• _Text_
-------------------------

For the first time in awhile, Giants cornerback Terrell Thomas had some good news about the ACL that was surgically repaired in his right knee.
Thomas returned to the team's training camp at SUNY Albany on Wednesday after flying around the country to have his knee examined by Dr. Arthur Ting and Dr. James Andrews. The five-year veteran, who missed the 2011 season because of the second ACL tear in his right knee, slipped at practice on July 29th and consequently saw his knee swell.
Giants vice president of medical services Dr. Ronnie Barnes felt there was an injury to the ACL at the time, which prompted Thomas to seek an MRI as well as a second and third opinion.
As Thomas said Wednesday, the MRI came back negative and since the swelling went down in his knee, the consensus among the three doctors was that he should rest and attempt to come back this season rather than having a third surgery on the joint. When asked, Thomas said it could be between three and eight weeks before he can return, although he didn't rule out playing in Week 1.
“Yeah, pretty much just letting it scar up, let it tighten back up and just, you know, kind of just letting mother nature take place,” Thomas said. “My leg is still strong but, you know, it's time to kind of take a couple of steps back.”
The doctors also opted against arthroscopic surgery, which could have officially diagnosed whether or not there was an ACL tear.

-------------------------

• _What you are asked to do_
Repeat the passage on Terrell Thomas's knee from "For the first" up to and including "his knee swell.", swapping "training camp" for "preseason camp".

Pixel coordinate grounding data

-------------------------

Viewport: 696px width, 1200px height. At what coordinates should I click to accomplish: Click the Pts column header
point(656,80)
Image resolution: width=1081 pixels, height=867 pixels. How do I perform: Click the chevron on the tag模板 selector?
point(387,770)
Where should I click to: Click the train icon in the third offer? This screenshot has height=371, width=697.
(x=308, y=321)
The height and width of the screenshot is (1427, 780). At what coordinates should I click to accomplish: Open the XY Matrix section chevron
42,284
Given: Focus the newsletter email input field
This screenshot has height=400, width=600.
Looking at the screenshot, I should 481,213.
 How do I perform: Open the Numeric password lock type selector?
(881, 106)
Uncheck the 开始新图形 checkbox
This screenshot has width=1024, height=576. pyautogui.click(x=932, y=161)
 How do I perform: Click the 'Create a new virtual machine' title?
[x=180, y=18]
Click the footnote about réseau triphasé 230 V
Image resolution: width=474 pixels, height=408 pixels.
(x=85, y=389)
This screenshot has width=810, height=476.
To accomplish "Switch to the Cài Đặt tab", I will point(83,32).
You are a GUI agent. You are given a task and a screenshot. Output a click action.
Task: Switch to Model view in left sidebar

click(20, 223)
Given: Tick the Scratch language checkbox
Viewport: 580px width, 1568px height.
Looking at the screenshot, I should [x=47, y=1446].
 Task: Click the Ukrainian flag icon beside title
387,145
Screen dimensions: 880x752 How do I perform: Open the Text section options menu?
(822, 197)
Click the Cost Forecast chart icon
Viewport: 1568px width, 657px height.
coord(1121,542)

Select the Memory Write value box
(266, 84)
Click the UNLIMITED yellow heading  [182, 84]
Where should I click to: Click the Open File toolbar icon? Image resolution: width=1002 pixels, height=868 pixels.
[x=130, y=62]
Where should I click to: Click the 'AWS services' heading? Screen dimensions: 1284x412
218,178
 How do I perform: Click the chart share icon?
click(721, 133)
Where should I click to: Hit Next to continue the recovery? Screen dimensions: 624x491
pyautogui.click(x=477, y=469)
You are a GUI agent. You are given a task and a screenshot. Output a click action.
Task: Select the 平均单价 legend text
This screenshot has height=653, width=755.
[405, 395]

-------------------------

• _Exercise response_
For the first time in awhile, Giants cornerback Terrell Thomas had some good news about the ACL that was surgically repaired in his right knee.
Thomas returned to the team's preseason camp at SUNY Albany on Wednesday after flying around the country to have his knee examined by Dr. Arthur Ting and Dr. James Andrews. The five-year veteran, who missed the 2011 season because of the second ACL tear in his right knee, slipped at practice on July 29th and consequently saw his knee swell.